[Functional analysis of the thalamocortical pathways in eye movements]

Abstract

Although the roles of the thalamocortical pathways in somatic movements are well documented, their roles in eye movements have only recently been examined. The oculomotor-related areas in the frontal cortex receive inputs from the basal ganglia and the cerebellum via the thalamus. Consistent with this, neurons in the paralaminar part of the ventrolateral (VL), ventroanterior (VA), and mediodorsal (MD) nuclei and those in the intralaminar nuclei exhibit a variety of eye movement-related responses.
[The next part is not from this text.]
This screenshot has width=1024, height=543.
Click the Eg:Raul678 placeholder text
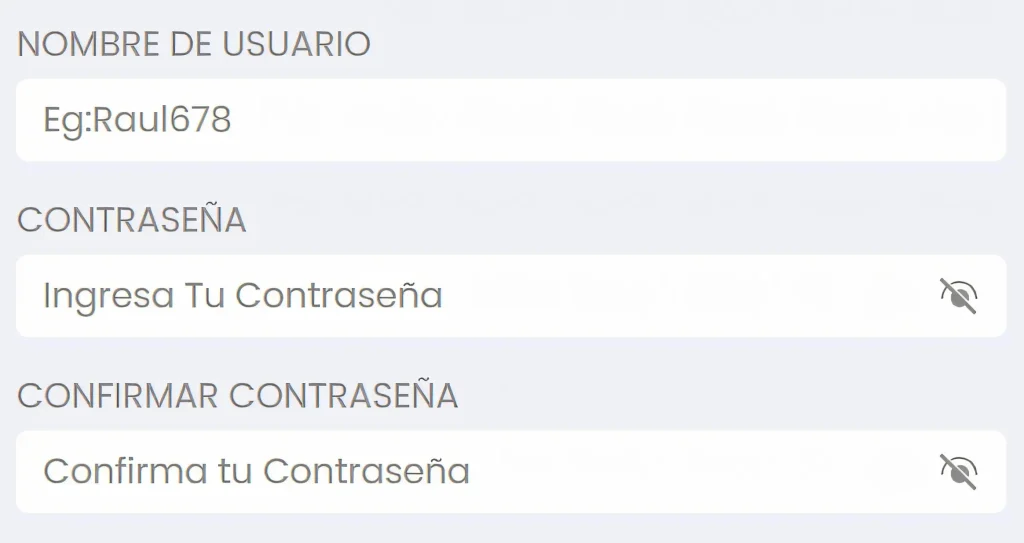pos(137,120)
To date, the thalamocortical pathways are known to play at least 2 roles in eye movements. First, they are involved in the generation of volitional, but not reactive, saccades. Thalamic neurons discharge during anti-saccades, which are known to be impaired in several neurological and psychiatric disorders, such as Parkinson's disease, attention deficit/hyperactivity disorder, and schizophrenia. In addition, neurons in the thalamus also exhibit a gradual increase in firing rate that predicts the timing of self-initiated saccades. Recent inactivation experiments have established the causal roles of these thalamic signals in the generation of volitional saccades. Second, the thalamocortical pathways transmit the efference copy signals for eye movements. During inactivation of the MD thalamus, which relays signals from the superior colliculus to the frontal eye field (FEF), the accuracy of the saccade is reduced in tasks requiring efference copy signals. In addition, inactivation of the same pathways reduces the predictive visual response associated with saccades in neurons in the FEF. Moreover the VL thalamus has been reported to play a role in monitoring smooth pursuit. While the functional analysis of thalamocortical pathways in eye movements is just a beginning, the anatomical data suggest their important roles. Analysis of eye movement control may shed light on the functions of the thalamocortical pathways in general, and may reveal the neural mechanisms of cerebro-cerebellar, cerebro-basal ganglia, and cerebro-thalamic interactions.